Alguns prédios, como o Sobrado dos Belfort, ao lado da Igreja do Carmo, foram recuperados e entregues à população, com grau impressionante de revitalização e, ao mesmo tempo, manutenção dos aspectos originais. Atualmente, apenas iniciativas particulares e uma, em especial, do Governo do Maranhão estimulam com afinco a recuperação dos imóveis.
A análise é de que, considerando os preços elevados de reforma e o atual momento financeiro do país, o mercado de aquisição de imóveis na área do Centro Histórico da cidade está em tendência estável, com viés de queda. Mesmo assim, iniciativas anteriores possibilitaram que muita gente pudesse residir em um imóvel histórico até hoje.

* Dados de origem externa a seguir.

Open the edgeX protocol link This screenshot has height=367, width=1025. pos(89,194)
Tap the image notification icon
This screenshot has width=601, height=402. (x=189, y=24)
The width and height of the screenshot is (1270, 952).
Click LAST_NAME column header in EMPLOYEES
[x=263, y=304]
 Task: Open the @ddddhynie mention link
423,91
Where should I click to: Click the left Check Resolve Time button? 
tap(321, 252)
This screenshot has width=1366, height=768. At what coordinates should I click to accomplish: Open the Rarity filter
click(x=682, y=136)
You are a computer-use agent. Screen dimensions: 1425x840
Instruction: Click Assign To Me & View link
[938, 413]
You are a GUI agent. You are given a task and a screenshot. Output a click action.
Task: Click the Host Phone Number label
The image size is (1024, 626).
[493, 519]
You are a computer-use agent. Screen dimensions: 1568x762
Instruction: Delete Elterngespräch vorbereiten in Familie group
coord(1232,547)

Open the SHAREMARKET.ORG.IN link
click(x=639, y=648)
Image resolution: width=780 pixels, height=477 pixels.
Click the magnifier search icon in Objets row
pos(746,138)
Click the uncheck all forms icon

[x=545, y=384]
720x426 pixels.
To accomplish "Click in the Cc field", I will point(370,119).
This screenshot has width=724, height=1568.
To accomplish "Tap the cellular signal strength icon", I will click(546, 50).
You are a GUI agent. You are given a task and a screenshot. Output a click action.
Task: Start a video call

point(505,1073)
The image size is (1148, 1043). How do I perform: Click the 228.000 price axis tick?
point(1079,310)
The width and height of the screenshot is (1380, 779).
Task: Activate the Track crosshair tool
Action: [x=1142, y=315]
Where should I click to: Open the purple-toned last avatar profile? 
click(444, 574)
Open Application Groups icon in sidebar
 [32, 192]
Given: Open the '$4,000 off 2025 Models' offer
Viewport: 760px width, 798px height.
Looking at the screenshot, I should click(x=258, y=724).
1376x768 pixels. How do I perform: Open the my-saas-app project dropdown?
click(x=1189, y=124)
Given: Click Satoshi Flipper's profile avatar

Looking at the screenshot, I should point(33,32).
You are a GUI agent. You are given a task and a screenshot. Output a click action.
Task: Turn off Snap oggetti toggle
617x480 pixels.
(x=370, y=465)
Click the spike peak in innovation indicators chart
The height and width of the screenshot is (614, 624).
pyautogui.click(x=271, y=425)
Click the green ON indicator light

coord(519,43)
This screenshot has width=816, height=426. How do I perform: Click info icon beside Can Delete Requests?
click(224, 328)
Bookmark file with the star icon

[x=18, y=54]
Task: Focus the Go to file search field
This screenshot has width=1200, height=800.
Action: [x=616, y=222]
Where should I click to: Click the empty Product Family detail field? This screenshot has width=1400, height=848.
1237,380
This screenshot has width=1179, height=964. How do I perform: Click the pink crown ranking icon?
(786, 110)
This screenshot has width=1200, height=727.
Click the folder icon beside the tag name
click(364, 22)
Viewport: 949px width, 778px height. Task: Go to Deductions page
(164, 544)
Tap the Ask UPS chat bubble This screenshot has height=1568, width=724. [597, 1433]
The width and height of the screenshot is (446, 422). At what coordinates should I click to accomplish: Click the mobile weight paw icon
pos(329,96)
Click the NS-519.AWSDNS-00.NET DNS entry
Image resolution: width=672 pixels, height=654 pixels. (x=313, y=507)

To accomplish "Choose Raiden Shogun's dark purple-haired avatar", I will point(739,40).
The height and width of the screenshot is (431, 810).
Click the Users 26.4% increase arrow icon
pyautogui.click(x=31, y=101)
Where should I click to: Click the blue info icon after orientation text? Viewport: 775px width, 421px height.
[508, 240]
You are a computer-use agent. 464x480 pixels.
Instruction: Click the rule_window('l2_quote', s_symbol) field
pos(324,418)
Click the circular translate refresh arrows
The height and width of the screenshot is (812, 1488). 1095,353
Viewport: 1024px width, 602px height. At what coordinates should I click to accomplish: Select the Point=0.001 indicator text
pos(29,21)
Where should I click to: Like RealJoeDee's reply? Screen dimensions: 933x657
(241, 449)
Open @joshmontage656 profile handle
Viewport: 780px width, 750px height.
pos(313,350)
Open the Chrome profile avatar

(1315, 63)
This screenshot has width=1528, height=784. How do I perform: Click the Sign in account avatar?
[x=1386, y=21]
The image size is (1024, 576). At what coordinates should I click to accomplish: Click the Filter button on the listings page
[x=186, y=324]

Lenir tem o cenário encantado do Centro Histórico, bem ali, da sua sacada
Cada dia mais encantada com o Centro
Em 2006, quando decidiu deixar sua antiga casa, na Rua da Saavedra, a
professora Lenir Oliveira jamais pensou que seria tão feliz em sua atual
residência, no Centro. Ocupando um prédio histórico, em um espaço interno dividido
com sala, dois quartos e um banheiro, a também técnica em assuntos culturais é
orgulhosa de residir em um local de grande valor arquitetônico.
Seu imóvel está situado na Rua da Palma, a poucos metros do bairro Desterro. Na sacada, a professora contempla a passagem incessante dos veículos durante o dia, e a calmaria, somada à beleza dos lampiões acessos, à noite. “É uma beleza única, que somente quem mora aqui tem condições de contemplar”, afirmou.
A professora vive há mais de três décadas no Centro. “Aqui nesta região da cidade, criei meus filhos e passei pelas principais lembranças de minha vida. Sou muito feliz aqui no meu Centro. E morar em um prédio cujo valor histórico e cultural é imensurável, para mim, é motivo de muito orgulho”, afirmou.
Atualmente, ela mora no segundo piso de um casarão que, por ela, ainda são desconhecidas as origens. Sabe-se apenas que o imóvel foi erguido em meados do século XVIII, período em que a capital maranhense teve a consolidação da região do Centro Histórico, com o estabelecimento de um polo comercial e moradias.
De acordo com informações do Governo do Maranhão, o prédio foi disponibilizado a servidores públicos estaduais e passou por reformas executadas pelas secretarias de Estado de Infraestrutura (Sinfra) e da Gestão, Patrimônio e Assistência aos Servidores (Segep). Os atuais moradores estariam autorizados a promover apenas pequenos reparos, como pintura por exemplo.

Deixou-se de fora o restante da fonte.